Le fils répondit avec hésitation :

« Je ne sais, ce chagrin m’a laissé une impression si profonde, qu’en vérité, je ne pourrais plus la voir au clavecin ni entendre ses chansonnettes. »

Mais le père s’emporta et dit ces paroles violentes :

« Tu me donnes peu de joie ! Je t’ai toujours dit, quand tu ne semblais te plaire qu’aux chevaux et au labourage : « Tu fais ce « que peut faire le valet d’un homme riche.» En attendant, il faut que le père se passe du fils, qui lui ferait honneur aux yeux des autres bourgeois.
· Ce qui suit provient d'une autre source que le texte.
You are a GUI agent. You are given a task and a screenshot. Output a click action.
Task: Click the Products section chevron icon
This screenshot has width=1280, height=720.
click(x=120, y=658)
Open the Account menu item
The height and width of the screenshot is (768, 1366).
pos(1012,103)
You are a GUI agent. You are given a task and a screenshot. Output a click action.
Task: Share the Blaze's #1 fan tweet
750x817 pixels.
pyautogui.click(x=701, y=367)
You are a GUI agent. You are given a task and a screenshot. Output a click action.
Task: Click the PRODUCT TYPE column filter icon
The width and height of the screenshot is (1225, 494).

Et voilà comme ta mère m’a trompé d’abord avec de vaines espérances, quand tu ne pouvais jamais réussir à lire, écrire et apprendre à l’école comme les autres, et que tu étais toujours à la dernière place. Voilà ce qui arrive, quand le sentiment de l’honneur n’est pas vivant dans le cœur d’un jeune homme, et quand il ne veut pas s’élever. Si mon père avait fait pour moi comme j’ai fait pour toi ; s’il m’avait envoyé à l’école et m’avait donné des maîtres, je serais autre chose qu’aubergiste du Lion d’or. »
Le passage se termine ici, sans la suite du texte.